→ Work to be completed
Search the records that follow and extract every line containing the string "agent".

→ Data records
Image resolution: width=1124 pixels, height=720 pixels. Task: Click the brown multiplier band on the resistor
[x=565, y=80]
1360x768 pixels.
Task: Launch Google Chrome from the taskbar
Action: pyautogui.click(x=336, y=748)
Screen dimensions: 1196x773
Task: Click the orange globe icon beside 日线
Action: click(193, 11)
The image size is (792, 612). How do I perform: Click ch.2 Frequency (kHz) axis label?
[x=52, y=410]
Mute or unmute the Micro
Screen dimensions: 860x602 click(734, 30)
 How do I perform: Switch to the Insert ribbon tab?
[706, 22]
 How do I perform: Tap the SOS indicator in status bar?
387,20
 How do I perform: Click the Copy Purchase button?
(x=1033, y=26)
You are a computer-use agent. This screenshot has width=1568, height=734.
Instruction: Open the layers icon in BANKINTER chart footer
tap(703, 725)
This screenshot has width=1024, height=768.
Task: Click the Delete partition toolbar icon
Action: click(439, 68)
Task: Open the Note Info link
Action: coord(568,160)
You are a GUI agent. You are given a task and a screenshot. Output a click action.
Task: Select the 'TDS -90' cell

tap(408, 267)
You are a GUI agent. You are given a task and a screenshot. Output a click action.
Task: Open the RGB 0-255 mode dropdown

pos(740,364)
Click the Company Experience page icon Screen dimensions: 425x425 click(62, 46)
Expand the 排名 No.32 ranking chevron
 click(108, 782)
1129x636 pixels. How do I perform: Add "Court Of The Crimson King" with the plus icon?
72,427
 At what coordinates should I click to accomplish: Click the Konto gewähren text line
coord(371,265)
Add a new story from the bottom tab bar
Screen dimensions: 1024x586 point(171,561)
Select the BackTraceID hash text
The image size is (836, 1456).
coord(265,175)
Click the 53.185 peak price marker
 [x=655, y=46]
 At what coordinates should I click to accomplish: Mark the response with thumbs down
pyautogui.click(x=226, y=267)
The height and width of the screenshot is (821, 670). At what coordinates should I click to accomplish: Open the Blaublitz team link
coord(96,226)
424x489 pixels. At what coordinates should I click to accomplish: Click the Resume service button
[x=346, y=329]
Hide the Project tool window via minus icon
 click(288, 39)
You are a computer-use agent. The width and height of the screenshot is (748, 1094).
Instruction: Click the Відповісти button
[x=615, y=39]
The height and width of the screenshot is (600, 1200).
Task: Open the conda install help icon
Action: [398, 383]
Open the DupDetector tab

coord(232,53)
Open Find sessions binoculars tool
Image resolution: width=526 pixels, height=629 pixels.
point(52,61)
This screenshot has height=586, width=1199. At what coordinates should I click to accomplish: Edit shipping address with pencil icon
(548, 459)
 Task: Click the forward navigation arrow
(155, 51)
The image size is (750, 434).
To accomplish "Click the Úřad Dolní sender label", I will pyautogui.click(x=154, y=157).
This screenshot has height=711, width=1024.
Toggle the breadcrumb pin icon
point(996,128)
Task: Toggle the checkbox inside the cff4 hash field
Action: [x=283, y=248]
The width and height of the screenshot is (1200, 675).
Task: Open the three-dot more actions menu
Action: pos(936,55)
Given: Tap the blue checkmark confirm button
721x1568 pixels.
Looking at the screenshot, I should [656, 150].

→ Exercise output
You are a computer-use agent. This screenshot has width=1568, height=734.
You are a GUI agent. You are given a task and a screenshot. Output a click action.
You are a GUI agent. You are given a task and a screenshot. Output a click action.
You are a computer-use agent. The width and height of the screenshot is (748, 1094).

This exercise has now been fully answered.